Open yingsu00 opened 3 months ago
In Velox we use a little bit different approach. We receive the full table schema from Presto (already done), and if parquet_use_column_names
is set to false, we replace the names in fileType
with the names in table schema. This way we don't need to do custom matching. Code example: https://github.com/facebookincubator/velox/blob/63ccecaa2812c70aa7b2cda7a3a4b43abe0af223/velox/dwio/dwrf/reader/DwrfReader.cpp#L795-L804
cc @nmahadevuni @agrawalreetika
Description
Currently, the Velox HiveDataSource matches the column name from the file (fileType) with the requested schema name.

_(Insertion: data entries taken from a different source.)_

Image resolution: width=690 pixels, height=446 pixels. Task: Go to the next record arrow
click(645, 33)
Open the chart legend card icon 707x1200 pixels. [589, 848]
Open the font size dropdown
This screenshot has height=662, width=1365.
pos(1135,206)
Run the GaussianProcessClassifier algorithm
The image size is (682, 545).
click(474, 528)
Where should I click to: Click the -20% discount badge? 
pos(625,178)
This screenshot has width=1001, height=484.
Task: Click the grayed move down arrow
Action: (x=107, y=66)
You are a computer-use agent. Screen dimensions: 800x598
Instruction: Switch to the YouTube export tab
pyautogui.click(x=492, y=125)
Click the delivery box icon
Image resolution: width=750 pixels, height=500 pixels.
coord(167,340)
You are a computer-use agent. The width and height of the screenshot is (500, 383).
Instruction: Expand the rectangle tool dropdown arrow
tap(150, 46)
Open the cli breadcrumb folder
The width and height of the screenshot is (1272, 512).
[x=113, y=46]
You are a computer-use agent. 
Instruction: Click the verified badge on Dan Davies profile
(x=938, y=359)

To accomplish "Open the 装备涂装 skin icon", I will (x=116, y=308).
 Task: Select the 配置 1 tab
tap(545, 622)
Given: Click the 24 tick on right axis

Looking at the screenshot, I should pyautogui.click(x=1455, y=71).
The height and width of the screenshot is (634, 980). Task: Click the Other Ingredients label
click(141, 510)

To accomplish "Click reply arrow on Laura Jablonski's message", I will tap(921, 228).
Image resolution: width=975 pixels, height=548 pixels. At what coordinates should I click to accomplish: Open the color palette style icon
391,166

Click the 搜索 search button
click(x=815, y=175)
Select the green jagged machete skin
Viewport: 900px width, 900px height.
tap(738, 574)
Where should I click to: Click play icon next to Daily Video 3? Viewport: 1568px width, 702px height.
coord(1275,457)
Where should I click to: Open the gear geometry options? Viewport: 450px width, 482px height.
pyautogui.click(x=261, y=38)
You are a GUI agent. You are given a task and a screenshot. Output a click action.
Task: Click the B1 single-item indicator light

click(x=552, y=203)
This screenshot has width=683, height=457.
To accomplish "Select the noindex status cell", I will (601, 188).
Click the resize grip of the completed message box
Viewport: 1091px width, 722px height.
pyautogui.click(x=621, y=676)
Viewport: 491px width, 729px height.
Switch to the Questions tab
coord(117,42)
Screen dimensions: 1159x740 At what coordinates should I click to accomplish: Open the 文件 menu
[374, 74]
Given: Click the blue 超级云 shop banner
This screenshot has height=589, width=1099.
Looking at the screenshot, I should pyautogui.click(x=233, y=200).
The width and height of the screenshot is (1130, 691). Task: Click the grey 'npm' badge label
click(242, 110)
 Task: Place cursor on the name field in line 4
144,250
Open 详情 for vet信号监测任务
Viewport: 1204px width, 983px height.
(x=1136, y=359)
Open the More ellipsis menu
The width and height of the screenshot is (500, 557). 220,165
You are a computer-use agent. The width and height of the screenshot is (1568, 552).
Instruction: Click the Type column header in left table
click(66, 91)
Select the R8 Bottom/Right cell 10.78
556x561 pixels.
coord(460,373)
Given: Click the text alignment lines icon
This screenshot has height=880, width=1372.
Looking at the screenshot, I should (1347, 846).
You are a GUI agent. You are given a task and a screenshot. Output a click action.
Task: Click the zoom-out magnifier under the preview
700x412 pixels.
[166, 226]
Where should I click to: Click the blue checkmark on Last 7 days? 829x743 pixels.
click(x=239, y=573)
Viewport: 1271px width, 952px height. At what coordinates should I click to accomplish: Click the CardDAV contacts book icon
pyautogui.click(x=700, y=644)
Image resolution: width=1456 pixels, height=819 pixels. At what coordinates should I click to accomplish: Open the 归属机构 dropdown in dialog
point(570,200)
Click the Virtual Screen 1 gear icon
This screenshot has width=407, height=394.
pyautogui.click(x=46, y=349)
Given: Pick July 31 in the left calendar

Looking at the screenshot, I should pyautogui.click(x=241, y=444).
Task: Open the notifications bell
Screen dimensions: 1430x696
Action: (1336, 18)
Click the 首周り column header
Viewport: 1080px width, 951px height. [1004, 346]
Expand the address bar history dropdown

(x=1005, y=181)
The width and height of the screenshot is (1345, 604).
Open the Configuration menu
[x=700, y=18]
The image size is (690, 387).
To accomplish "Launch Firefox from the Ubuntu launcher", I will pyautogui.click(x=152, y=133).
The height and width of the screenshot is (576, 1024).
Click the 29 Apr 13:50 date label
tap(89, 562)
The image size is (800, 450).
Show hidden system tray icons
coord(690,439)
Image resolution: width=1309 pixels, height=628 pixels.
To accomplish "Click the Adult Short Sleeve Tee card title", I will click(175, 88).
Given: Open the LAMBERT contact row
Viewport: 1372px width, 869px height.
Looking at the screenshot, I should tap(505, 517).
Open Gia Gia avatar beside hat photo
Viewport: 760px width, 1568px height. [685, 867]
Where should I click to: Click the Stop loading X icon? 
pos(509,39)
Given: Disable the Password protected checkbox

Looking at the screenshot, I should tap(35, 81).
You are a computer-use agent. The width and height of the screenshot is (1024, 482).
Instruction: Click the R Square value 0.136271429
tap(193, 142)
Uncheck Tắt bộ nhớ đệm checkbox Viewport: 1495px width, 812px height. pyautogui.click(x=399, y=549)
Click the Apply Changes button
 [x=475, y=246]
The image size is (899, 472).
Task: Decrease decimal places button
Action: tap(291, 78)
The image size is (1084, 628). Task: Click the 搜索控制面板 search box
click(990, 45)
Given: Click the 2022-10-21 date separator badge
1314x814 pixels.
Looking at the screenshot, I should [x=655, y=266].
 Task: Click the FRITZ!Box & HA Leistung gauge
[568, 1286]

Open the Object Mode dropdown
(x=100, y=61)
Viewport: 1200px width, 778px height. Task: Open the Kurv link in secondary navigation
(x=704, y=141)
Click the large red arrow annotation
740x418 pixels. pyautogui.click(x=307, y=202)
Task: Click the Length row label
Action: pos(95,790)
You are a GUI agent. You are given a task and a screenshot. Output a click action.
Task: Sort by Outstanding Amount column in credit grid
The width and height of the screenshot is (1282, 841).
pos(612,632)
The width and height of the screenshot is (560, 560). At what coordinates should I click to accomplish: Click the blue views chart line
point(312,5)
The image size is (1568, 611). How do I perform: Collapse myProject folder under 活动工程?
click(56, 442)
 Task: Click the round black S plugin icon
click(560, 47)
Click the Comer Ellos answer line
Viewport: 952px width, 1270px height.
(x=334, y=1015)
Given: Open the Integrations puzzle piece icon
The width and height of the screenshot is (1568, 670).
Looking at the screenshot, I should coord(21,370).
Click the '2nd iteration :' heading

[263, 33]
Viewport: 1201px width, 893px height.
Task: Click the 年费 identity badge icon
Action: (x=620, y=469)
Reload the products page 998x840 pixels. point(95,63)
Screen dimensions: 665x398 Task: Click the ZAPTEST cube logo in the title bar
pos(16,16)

THese two names could be different. For example, Presto Iceberg writer changes the space to "_x20". To solve this problem, Presto Parquet reader has a session property "parquet_use_column_names" and default it to false. When it's set to false, the hiveColumnIndex in HiveColumnHandle (or IcebergColumnHandle's columnIdentity.id for Iceberg) is used to map the schema column name to the actual column name in the file. Velox doesn't support this option and can only match the names, thus causing the column being considered as NULL constant.
To solve this, we need to send the hiveColumnIndex and columnIdentity.id from Presto to Velox first (https://github.com/prestodb/presto/issues/23130). Then Velox can use these IDs to match the columns instead of just using names.